*** Block opens ***

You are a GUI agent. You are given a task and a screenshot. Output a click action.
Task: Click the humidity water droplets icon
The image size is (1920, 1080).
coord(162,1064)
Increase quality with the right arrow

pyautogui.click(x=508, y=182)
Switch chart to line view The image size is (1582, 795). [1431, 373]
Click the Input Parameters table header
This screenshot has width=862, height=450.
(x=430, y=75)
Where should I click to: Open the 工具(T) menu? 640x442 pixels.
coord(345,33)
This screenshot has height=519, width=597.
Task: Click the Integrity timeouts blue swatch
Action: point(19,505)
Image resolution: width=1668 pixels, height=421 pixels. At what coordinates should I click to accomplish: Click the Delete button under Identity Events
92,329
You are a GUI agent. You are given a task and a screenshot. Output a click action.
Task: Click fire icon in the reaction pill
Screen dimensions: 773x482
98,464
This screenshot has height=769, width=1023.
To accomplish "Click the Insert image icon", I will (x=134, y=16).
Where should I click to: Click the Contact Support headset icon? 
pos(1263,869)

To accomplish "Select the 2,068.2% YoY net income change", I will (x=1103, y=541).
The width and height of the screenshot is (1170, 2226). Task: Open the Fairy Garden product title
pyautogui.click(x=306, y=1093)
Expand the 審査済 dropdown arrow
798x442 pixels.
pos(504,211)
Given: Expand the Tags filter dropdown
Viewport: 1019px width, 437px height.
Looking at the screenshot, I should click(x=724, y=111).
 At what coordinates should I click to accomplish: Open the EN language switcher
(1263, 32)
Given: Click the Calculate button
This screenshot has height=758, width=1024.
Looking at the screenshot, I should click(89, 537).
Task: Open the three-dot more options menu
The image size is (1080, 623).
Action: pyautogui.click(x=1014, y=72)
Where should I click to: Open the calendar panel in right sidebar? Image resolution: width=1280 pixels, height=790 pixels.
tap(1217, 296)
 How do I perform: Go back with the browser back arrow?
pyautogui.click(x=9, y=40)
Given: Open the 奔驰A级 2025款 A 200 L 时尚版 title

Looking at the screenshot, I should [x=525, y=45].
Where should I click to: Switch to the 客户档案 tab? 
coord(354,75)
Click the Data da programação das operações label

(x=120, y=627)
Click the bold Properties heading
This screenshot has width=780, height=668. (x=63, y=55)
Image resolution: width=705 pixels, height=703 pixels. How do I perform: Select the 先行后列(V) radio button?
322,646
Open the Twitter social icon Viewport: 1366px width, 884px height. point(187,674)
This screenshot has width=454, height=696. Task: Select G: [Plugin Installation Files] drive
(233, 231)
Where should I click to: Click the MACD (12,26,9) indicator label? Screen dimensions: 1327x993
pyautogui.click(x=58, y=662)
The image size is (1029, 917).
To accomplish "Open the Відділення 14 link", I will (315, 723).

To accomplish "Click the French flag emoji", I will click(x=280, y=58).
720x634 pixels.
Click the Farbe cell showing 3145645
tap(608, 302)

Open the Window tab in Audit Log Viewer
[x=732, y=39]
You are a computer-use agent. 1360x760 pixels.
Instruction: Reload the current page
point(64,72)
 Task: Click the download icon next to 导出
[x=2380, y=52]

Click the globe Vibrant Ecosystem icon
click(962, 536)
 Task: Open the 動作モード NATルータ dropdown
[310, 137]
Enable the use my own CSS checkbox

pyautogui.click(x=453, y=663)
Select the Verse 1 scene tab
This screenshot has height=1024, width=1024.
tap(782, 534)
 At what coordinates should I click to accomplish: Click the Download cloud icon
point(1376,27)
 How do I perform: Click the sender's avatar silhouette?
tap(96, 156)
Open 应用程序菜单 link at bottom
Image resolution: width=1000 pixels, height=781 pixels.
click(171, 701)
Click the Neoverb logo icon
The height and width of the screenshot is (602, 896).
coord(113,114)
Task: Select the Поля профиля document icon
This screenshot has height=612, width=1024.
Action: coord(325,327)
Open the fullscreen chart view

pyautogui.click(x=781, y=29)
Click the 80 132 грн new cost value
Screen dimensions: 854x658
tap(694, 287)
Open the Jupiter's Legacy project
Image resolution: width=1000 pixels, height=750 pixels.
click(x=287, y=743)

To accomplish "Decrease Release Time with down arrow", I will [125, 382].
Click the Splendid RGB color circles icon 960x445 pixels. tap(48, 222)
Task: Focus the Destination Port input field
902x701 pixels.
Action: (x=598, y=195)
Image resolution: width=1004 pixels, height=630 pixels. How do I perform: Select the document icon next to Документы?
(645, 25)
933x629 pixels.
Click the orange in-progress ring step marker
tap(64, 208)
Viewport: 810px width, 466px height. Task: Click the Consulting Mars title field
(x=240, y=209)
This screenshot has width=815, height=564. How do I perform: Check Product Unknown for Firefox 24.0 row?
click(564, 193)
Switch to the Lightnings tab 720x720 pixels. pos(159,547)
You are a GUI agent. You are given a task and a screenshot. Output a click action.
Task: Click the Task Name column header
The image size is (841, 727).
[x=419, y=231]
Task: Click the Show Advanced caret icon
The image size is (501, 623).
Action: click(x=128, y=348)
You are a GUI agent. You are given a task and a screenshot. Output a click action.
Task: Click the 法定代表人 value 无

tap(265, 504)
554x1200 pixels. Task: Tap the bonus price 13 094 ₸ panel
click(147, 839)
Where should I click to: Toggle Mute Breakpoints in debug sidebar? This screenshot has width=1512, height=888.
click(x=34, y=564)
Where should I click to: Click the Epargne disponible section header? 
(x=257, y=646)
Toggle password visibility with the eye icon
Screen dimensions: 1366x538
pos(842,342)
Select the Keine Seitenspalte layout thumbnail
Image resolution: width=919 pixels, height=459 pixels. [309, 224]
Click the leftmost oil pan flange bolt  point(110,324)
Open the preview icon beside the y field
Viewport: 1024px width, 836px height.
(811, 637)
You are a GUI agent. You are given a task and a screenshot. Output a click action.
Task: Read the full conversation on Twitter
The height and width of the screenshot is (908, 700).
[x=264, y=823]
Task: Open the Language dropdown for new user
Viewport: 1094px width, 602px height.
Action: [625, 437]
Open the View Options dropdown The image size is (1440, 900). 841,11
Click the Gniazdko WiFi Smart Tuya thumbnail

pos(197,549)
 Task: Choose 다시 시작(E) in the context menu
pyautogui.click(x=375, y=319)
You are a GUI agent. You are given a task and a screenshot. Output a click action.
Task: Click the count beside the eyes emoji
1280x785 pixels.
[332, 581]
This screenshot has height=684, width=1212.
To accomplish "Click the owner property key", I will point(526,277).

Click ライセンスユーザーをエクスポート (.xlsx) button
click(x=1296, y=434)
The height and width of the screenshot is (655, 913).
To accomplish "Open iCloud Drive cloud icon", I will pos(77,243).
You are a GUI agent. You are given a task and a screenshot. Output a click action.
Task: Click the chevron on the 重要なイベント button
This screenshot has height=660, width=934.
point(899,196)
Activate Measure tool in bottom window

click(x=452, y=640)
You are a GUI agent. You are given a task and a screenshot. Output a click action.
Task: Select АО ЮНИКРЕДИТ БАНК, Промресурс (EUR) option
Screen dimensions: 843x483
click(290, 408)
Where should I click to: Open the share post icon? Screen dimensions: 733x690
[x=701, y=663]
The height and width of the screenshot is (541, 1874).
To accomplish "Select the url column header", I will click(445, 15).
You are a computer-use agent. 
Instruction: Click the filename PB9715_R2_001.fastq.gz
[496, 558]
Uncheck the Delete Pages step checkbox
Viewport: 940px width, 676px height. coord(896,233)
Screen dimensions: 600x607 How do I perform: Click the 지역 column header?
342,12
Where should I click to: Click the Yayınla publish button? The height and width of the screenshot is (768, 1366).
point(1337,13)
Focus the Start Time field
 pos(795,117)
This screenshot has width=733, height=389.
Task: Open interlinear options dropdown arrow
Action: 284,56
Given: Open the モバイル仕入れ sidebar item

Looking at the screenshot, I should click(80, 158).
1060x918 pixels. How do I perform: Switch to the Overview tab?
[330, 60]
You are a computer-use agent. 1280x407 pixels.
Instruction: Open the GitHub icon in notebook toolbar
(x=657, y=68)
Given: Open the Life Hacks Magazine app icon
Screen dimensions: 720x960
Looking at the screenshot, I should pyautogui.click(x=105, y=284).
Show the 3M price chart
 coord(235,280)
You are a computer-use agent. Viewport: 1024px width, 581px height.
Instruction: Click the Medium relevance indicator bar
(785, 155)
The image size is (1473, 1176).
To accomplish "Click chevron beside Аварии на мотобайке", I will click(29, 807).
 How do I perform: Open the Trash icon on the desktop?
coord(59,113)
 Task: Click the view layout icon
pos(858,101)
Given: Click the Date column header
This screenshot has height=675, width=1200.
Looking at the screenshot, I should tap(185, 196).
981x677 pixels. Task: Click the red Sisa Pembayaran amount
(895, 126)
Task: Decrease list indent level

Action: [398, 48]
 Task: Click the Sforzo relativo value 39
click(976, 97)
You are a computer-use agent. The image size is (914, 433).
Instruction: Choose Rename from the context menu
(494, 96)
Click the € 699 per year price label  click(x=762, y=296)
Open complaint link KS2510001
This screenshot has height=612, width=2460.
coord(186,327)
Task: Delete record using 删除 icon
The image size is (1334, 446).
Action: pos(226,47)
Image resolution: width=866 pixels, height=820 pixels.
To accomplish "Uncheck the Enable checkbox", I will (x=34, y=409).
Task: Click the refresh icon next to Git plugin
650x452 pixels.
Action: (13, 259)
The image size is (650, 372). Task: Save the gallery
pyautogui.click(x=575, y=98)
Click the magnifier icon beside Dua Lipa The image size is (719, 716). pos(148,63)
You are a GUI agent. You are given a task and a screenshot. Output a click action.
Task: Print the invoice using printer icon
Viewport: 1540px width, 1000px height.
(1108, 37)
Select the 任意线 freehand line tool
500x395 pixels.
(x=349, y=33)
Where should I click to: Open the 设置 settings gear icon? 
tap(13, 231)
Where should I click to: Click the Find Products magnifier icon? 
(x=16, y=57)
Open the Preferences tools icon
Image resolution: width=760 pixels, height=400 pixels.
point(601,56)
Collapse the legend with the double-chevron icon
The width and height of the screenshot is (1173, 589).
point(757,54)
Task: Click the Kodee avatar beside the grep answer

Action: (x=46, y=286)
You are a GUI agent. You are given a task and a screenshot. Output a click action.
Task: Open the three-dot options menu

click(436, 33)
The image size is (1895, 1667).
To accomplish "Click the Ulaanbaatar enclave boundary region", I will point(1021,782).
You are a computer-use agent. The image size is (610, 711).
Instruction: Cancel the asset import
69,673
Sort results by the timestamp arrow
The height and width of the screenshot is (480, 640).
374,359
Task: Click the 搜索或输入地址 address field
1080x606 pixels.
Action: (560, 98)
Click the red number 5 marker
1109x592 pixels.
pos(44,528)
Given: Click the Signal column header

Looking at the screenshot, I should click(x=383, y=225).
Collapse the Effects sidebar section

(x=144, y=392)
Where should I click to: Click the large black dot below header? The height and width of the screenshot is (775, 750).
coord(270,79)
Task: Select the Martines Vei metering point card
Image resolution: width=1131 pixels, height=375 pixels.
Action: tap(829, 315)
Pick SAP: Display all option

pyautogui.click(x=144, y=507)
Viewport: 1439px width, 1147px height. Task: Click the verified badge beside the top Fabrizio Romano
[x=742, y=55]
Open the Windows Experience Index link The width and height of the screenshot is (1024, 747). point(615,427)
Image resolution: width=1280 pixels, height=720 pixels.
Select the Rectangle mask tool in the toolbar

*** Block closes ***

Assigned task: The line with "Where should I click to: Open the 设置" and every line after it up to the end of the entries: output those exactly, and only those.

The answer:
Where should I click to: Open the 设置 settings gear icon? 
tap(13, 231)
Where should I click to: Click the Find Products magnifier icon? 
(x=16, y=57)
Open the Preferences tools icon
Image resolution: width=760 pixels, height=400 pixels.
point(601,56)
Collapse the legend with the double-chevron icon
The width and height of the screenshot is (1173, 589).
point(757,54)
Task: Click the Kodee avatar beside the grep answer

Action: (x=46, y=286)
You are a GUI agent. You are given a task and a screenshot. Output a click action.
Task: Open the three-dot options menu

click(436, 33)
The image size is (1895, 1667).
To accomplish "Click the Ulaanbaatar enclave boundary region", I will point(1021,782).
You are a computer-use agent. The image size is (610, 711).
Instruction: Cancel the asset import
69,673
Sort results by the timestamp arrow
The height and width of the screenshot is (480, 640).
374,359
Task: Click the 搜索或输入地址 address field
1080x606 pixels.
Action: (560, 98)
Click the red number 5 marker
1109x592 pixels.
pos(44,528)
Given: Click the Signal column header

Looking at the screenshot, I should click(x=383, y=225).
Collapse the Effects sidebar section

(x=144, y=392)
Where should I click to: Click the large black dot below header? The height and width of the screenshot is (775, 750).
coord(270,79)
Task: Select the Martines Vei metering point card
Image resolution: width=1131 pixels, height=375 pixels.
Action: tap(829, 315)
Pick SAP: Display all option

pyautogui.click(x=144, y=507)
Viewport: 1439px width, 1147px height. Task: Click the verified badge beside the top Fabrizio Romano
[x=742, y=55]
Open the Windows Experience Index link The width and height of the screenshot is (1024, 747). point(615,427)
Image resolution: width=1280 pixels, height=720 pixels.
Select the Rectangle mask tool in the toolbar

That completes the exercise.